## Short problem
Turn each line of the material below into one string in a JSON list, skipping blank lines.

+ + + +

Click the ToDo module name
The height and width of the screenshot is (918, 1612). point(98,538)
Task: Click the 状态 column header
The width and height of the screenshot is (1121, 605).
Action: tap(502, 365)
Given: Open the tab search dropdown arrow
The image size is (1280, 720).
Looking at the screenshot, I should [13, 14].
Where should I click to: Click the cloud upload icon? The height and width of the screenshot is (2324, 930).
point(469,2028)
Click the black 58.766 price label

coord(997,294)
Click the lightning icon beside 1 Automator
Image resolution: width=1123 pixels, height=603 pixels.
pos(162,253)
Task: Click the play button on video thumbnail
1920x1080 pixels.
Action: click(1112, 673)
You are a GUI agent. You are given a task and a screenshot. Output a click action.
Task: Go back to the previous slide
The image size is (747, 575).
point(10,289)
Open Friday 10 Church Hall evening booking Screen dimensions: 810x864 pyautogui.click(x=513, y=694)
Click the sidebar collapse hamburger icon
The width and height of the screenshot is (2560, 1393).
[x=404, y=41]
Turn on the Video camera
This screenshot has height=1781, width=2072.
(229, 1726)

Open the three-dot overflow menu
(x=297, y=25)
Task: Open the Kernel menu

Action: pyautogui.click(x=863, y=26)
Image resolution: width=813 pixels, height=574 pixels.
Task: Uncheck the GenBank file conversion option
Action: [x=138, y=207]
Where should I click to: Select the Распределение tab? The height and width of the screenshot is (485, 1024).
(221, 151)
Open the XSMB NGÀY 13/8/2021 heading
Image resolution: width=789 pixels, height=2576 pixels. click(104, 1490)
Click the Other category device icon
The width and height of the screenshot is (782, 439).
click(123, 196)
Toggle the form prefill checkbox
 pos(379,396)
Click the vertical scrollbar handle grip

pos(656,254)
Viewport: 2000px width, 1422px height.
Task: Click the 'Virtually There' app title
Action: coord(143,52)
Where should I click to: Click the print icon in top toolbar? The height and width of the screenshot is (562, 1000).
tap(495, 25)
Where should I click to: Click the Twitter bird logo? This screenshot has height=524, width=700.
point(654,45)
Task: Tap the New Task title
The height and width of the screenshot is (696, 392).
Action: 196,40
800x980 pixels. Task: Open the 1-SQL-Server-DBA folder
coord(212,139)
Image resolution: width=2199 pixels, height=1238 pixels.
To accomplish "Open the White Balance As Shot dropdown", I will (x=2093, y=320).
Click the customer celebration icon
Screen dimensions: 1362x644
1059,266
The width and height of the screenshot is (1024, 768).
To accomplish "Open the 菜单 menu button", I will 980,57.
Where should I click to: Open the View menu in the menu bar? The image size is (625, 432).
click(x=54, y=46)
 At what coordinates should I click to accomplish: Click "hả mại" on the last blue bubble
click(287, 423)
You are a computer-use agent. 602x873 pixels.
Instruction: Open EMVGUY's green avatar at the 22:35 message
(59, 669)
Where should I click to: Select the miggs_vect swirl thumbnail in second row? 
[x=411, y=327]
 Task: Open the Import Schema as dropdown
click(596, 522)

+ + + +

## Answer to this problem
[
  "Click the ToDo module name",
  "The height and width of the screenshot is (918, 1612). point(98,538)",
  "Task: Click the 状态 column header",
  "The width and height of the screenshot is (1121, 605).",
  "Action: tap(502, 365)",
  "Given: Open the tab search dropdown arrow",
  "The image size is (1280, 720).",
  "Looking at the screenshot, I should [13, 14].",
  "Where should I click to: Click the cloud upload icon? The height and width of the screenshot is (2324, 930).",
  "point(469,2028)",
  "Click the black 58.766 price label",
  "coord(997,294)",
  "Click the lightning icon beside 1 Automator",
  "Image resolution: width=1123 pixels, height=603 pixels.",
  "pos(162,253)",
  "Task: Click the play button on video thumbnail",
  "1920x1080 pixels.",
  "Action: click(1112, 673)",
  "You are a GUI agent. You are given a task and a screenshot. Output a click action.",
  "Task: Go back to the previous slide",
  "The image size is (747, 575).",
  "point(10,289)",
  "Open Friday 10 Church Hall evening booking Screen dimensions: 810x864 pyautogui.click(x=513, y=694)",
  "Click the sidebar collapse hamburger icon",
  "The width and height of the screenshot is (2560, 1393).",
  "[x=404, y=41]",
  "Turn on the Video camera",
  "This screenshot has height=1781, width=2072.",
  "(229, 1726)",
  "Open the three-dot overflow menu",
  "(x=297, y=25)",
  "Task: Open the Kernel menu",
  "Action: pyautogui.click(x=863, y=26)",
  "Image resolution: width=813 pixels, height=574 pixels.",
  "Task: Uncheck the GenBank file conversion option",
  "Action: [x=138, y=207]",
  "Where should I click to: Select the Распределение tab? The height and width of the screenshot is (485, 1024).",
  "(221, 151)",
  "Open the XSMB NGÀY 13/8/2021 heading",
  "Image resolution: width=789 pixels, height=2576 pixels. click(104, 1490)",
  "Click the Other category device icon",
  "The width and height of the screenshot is (782, 439).",
  "click(123, 196)",
  "Toggle the form prefill checkbox",
  " pos(379,396)",
  "Click the vertical scrollbar handle grip",
  "pos(656,254)",
  "Viewport: 2000px width, 1422px height.",
  "Task: Click the 'Virtually There' app title",
  "Action: coord(143,52)",
  "Where should I click to: Click the print icon in top toolbar? The height and width of the screenshot is (562, 1000).",
  "tap(495, 25)",
  "Where should I click to: Click the Twitter bird logo? This screenshot has height=524, width=700.",
  "point(654,45)",
  "Task: Tap the New Task title",
  "The height and width of the screenshot is (696, 392).",
  "Action: 196,40",
  "800x980 pixels. Task: Open the 1-SQL-Server-DBA folder",
  "coord(212,139)",
  "Image resolution: width=2199 pixels, height=1238 pixels.",
  "To accomplish \"Open the White Balance As Shot dropdown\", I will (x=2093, y=320).",
  "Click the customer celebration icon",
  "Screen dimensions: 1362x644",
  "1059,266",
  "The width and height of the screenshot is (1024, 768).",
  "To accomplish \"Open the 菜单 menu button\", I will 980,57.",
  "Where should I click to: Open the View menu in the menu bar? The image size is (625, 432).",
  "click(x=54, y=46)",
  " At what coordinates should I click to accomplish: Click \"hả mại\" on the last blue bubble",
  "click(287, 423)",
  "You are a computer-use agent. 602x873 pixels.",
  "Instruction: Open EMVGUY's green avatar at the 22:35 message",
  "(59, 669)",
  "Where should I click to: Select the miggs_vect swirl thumbnail in second row? ",
  "[x=411, y=327]",
  " Task: Open the Import Schema as dropdown",
  "click(596, 522)"
]